• **WORK REQUIRED**
Once the line containing "詳細を見る (767, 2205)" is located, output it and every line after it through the end of the records, exactly as written and nothing else.

• **Saved data entries**
**********

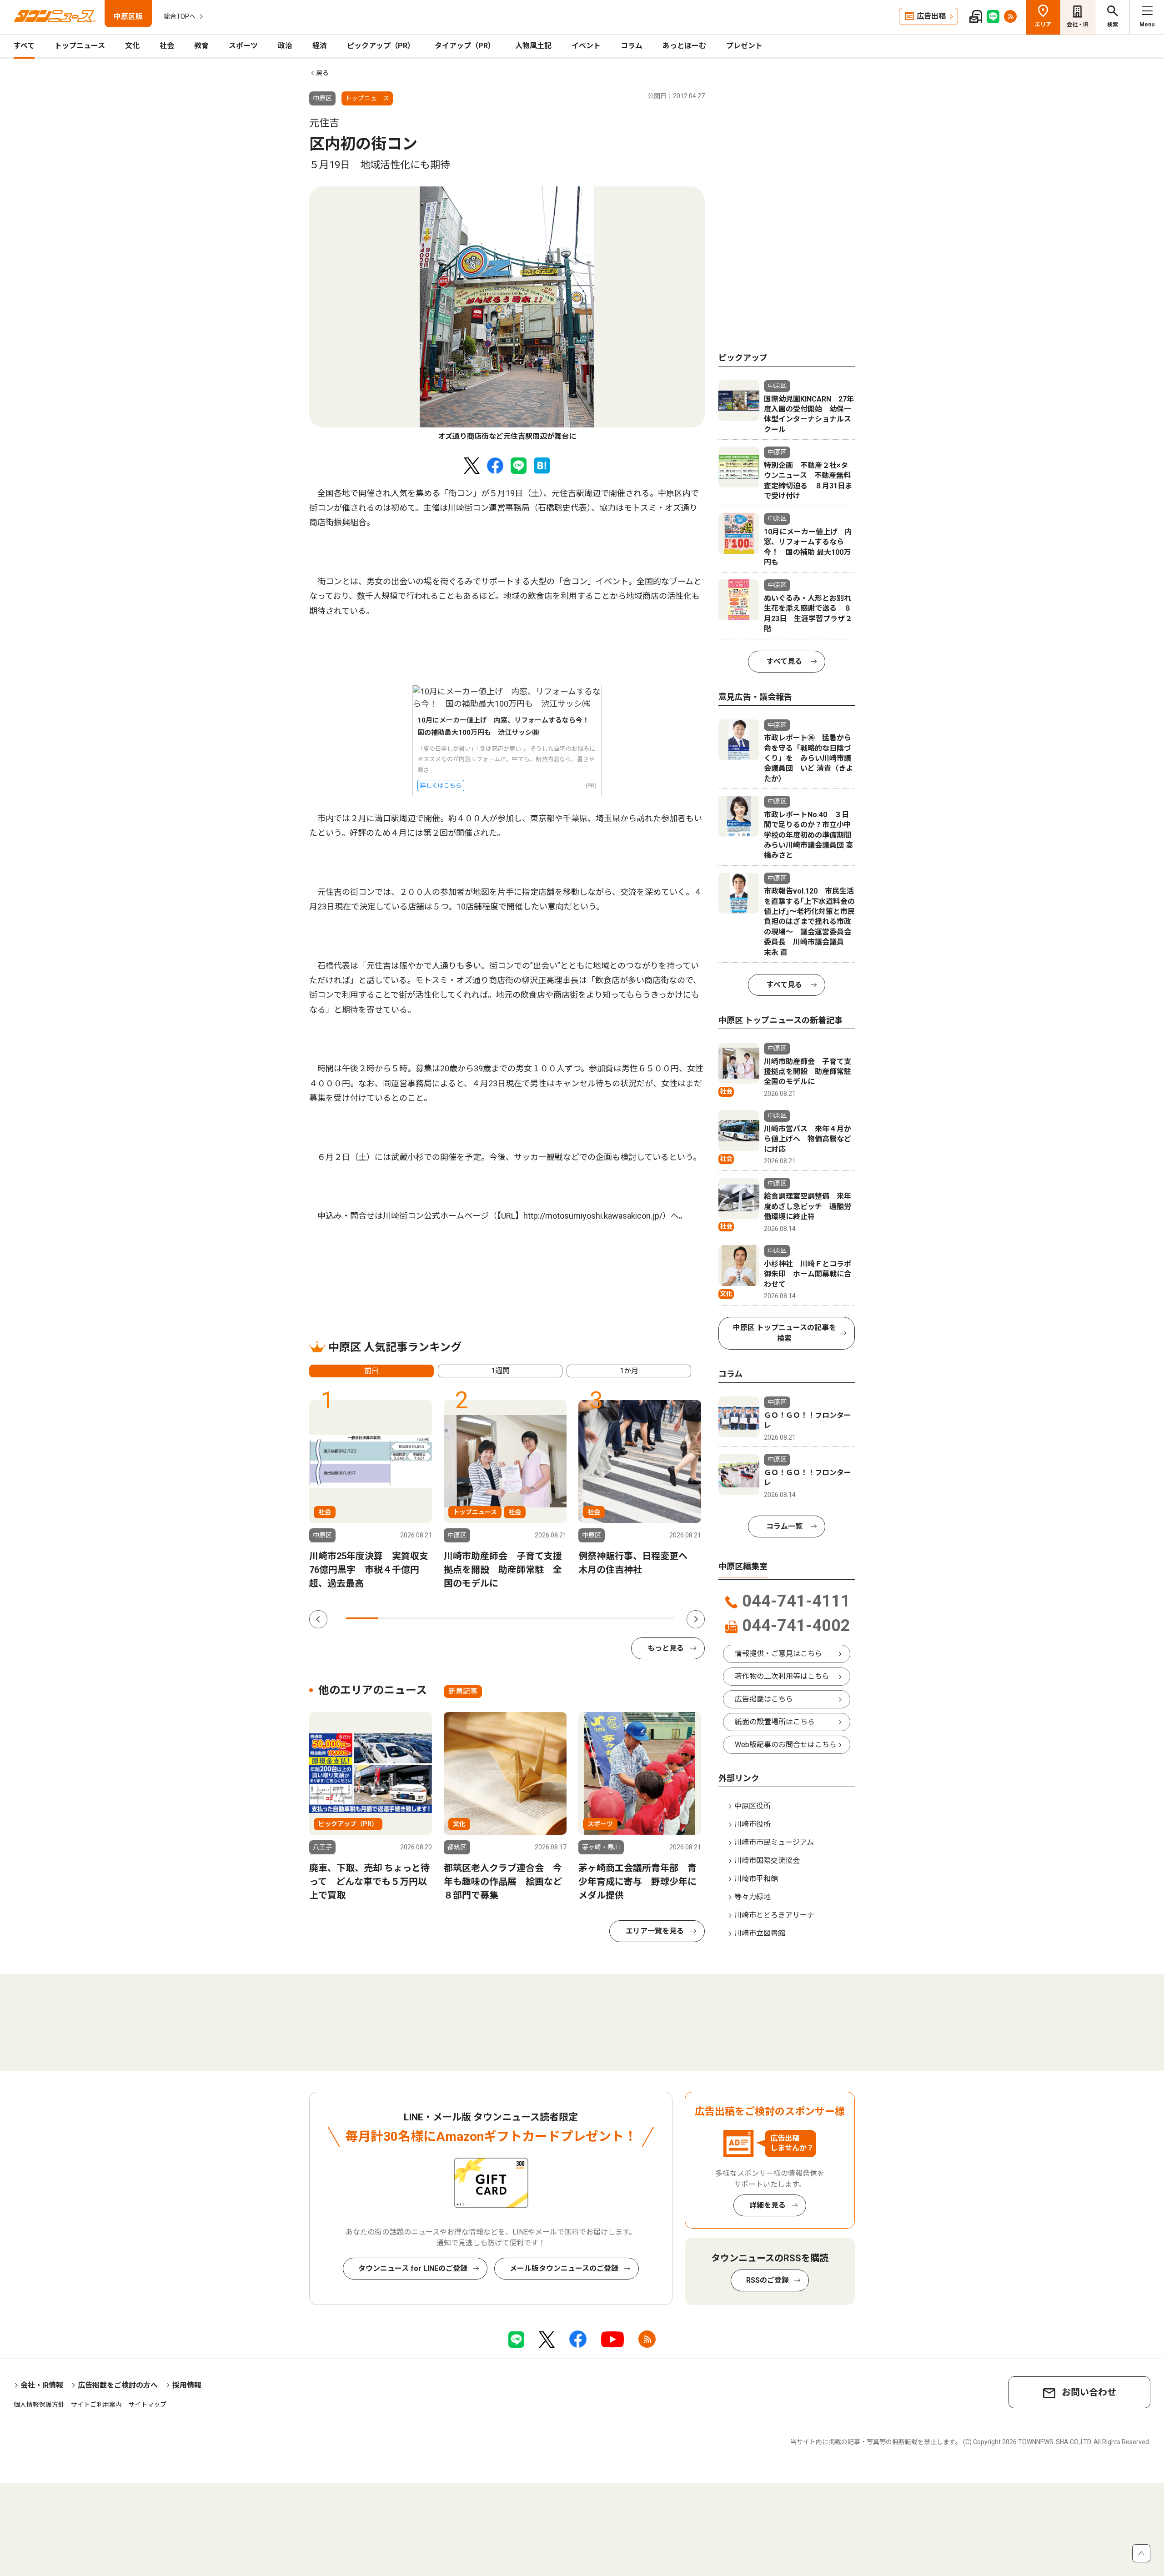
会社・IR (1078, 24)
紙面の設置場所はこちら (775, 1721)
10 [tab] (658, 1618)
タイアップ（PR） (465, 45)
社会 (167, 45)
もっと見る (665, 1648)
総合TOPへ (180, 16)
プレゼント (744, 45)
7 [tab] (559, 1618)
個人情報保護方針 (39, 2404)
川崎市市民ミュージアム (774, 1842)
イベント (586, 45)
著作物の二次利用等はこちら (782, 1676)
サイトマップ (147, 2404)
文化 (132, 45)
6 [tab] (526, 1618)
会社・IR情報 (41, 2385)
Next (696, 1619)
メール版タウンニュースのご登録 (564, 2268)
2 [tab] (394, 1618)
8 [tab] (592, 1618)
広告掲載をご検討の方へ (118, 2385)
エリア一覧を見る (655, 1931)
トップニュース (80, 45)
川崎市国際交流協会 (767, 1860)
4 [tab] (460, 1618)
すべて (24, 45)
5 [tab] (493, 1618)
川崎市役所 (752, 1824)
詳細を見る (767, 2205)
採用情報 (186, 2385)
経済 (319, 45)
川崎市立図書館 (759, 1933)
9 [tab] (624, 1618)
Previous (318, 1619)
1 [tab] (362, 1618)
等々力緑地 (752, 1897)
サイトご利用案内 (96, 2404)
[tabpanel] (507, 314)
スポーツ (243, 45)
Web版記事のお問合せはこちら (786, 1744)
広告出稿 (931, 16)
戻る (322, 72)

**********

• **RESULT OF THE TASK**
詳細を見る (767, 2205)
採用情報 (186, 2385)
経済 (319, 45)
川崎市立図書館 (759, 1933)
9 [tab] (624, 1618)
Previous (318, 1619)
1 [tab] (362, 1618)
等々力緑地 (752, 1897)
サイトご利用案内 (96, 2404)
[tabpanel] (507, 314)
スポーツ (243, 45)
Web版記事のお問合せはこちら (786, 1744)
広告出稿 (931, 16)
戻る (322, 72)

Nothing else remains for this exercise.